▶ _Required work_
Can you render every line of the material below as a Markdown table with the columns Row and Line, numbering each row and leaving out blank lines?

▶ _Data excerpts_

--- Start ---

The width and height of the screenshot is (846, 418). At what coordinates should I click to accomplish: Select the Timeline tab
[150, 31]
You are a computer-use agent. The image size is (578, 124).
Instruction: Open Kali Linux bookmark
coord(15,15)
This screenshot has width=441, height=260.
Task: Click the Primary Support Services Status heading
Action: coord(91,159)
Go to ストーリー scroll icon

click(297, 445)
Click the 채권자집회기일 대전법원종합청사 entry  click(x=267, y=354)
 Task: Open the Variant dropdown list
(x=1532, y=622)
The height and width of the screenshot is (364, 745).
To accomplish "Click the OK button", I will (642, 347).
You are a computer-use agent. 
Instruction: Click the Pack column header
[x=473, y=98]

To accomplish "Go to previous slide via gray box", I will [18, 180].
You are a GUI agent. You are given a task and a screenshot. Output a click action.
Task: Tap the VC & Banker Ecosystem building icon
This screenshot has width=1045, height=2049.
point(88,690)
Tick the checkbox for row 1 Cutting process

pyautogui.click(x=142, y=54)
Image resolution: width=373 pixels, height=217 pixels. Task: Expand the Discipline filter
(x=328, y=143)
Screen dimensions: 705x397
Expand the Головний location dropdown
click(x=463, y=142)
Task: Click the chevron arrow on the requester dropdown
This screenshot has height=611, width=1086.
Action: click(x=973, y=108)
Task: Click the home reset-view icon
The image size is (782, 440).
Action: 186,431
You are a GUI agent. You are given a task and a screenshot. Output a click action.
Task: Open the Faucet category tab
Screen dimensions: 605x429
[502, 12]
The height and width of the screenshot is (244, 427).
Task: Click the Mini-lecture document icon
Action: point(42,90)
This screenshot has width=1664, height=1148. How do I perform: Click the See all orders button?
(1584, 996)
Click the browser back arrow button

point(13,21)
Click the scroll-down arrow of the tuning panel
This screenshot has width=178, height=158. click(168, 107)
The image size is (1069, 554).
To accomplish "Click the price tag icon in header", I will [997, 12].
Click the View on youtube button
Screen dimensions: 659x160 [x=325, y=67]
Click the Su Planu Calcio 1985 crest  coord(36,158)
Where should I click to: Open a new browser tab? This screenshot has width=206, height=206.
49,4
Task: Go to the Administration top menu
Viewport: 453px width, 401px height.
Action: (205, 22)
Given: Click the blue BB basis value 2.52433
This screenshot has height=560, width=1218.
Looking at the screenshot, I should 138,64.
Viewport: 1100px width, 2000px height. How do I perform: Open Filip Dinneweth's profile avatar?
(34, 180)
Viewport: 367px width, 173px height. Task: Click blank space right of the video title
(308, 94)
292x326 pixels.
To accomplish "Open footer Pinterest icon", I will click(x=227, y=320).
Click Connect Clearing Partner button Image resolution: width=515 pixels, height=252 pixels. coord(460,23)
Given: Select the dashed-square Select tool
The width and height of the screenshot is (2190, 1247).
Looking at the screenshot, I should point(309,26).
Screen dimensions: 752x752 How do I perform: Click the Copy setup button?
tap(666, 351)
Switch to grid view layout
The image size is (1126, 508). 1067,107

--- End ---

▶ _Output_
| Row | Line |
|---|---|
| 1 | The width and height of the screenshot is (846, 418). At what coordinates should I click to accomplish: Select the Timeline tab |
| 2 | [150, 31] |
| 3 | You are a computer-use agent. The image size is (578, 124). |
| 4 | Instruction: Open Kali Linux bookmark |
| 5 | coord(15,15) |
| 6 | This screenshot has width=441, height=260. |
| 7 | Task: Click the Primary Support Services Status heading |
| 8 | Action: coord(91,159) |
| 9 | Go to ストーリー scroll icon |
| 10 | click(297, 445) |
| 11 | Click the 채권자집회기일 대전법원종합청사 entry  click(x=267, y=354) |
| 12 |  Task: Open the Variant dropdown list |
| 13 | (x=1532, y=622) |
| 14 | The height and width of the screenshot is (364, 745). |
| 15 | To accomplish "Click the OK button", I will (642, 347). |
| 16 | You are a computer-use agent.  |
| 17 | Instruction: Click the Pack column header |
| 18 | [x=473, y=98] |
| 19 | To accomplish "Go to previous slide via gray box", I will [18, 180]. |
| 20 | You are a GUI agent. You are given a task and a screenshot. Output a click action. |
| 21 | Task: Tap the VC & Banker Ecosystem building icon |
| 22 | This screenshot has width=1045, height=2049. |
| 23 | point(88,690) |
| 24 | Tick the checkbox for row 1 Cutting process |
| 25 | pyautogui.click(x=142, y=54) |
| 26 | Image resolution: width=373 pixels, height=217 pixels. Task: Expand the Discipline filter |
| 27 | (x=328, y=143) |
| 28 | Screen dimensions: 705x397 |
| 29 | Expand the Головний location dropdown |
| 30 | click(x=463, y=142) |
| 31 | Task: Click the chevron arrow on the requester dropdown |
| 32 | This screenshot has height=611, width=1086. |
| 33 | Action: click(x=973, y=108) |
| 34 | Task: Click the home reset-view icon |
| 35 | The image size is (782, 440). |
| 36 | Action: 186,431 |
| 37 | You are a GUI agent. You are given a task and a screenshot. Output a click action. |
| 38 | Task: Open the Faucet category tab |
| 39 | Screen dimensions: 605x429 |
| 40 | [502, 12] |
| 41 | The height and width of the screenshot is (244, 427). |
| 42 | Task: Click the Mini-lecture document icon |
| 43 | Action: point(42,90) |
| 44 | This screenshot has width=1664, height=1148. How do I perform: Click the See all orders button? |
| 45 | (1584, 996) |
| 46 | Click the browser back arrow button |
| 47 | point(13,21) |
| 48 | Click the scroll-down arrow of the tuning panel |
| 49 | This screenshot has width=178, height=158. click(168, 107) |
| 50 | The image size is (1069, 554). |
| 51 | To accomplish "Click the price tag icon in header", I will [997, 12]. |
| 52 | Click the View on youtube button |
| 53 | Screen dimensions: 659x160 [x=325, y=67] |
| 54 | Click the Su Planu Calcio 1985 crest  coord(36,158) |
| 55 | Where should I click to: Open a new browser tab? This screenshot has width=206, height=206. |
| 56 | 49,4 |
| 57 | Task: Go to the Administration top menu |
| 58 | Viewport: 453px width, 401px height. |
| 59 | Action: (205, 22) |
| 60 | Given: Click the blue BB basis value 2.52433 |
| 61 | This screenshot has height=560, width=1218. |
| 62 | Looking at the screenshot, I should 138,64. |
| 63 | Viewport: 1100px width, 2000px height. How do I perform: Open Filip Dinneweth's profile avatar? |
| 64 | (34, 180) |
| 65 | Viewport: 367px width, 173px height. Task: Click blank space right of the video title |
| 66 | (308, 94) |
| 67 | 292x326 pixels. |
| 68 | To accomplish "Open footer Pinterest icon", I will click(x=227, y=320). |
| 69 | Click Connect Clearing Partner button Image resolution: width=515 pixels, height=252 pixels. coord(460,23) |
| 70 | Given: Select the dashed-square Select tool |
| 71 | The width and height of the screenshot is (2190, 1247). |
| 72 | Looking at the screenshot, I should point(309,26). |
| 73 | Screen dimensions: 752x752 How do I perform: Click the Copy setup button? |
| 74 | tap(666, 351) |
| 75 | Switch to grid view layout |
| 76 | The image size is (1126, 508). 1067,107 |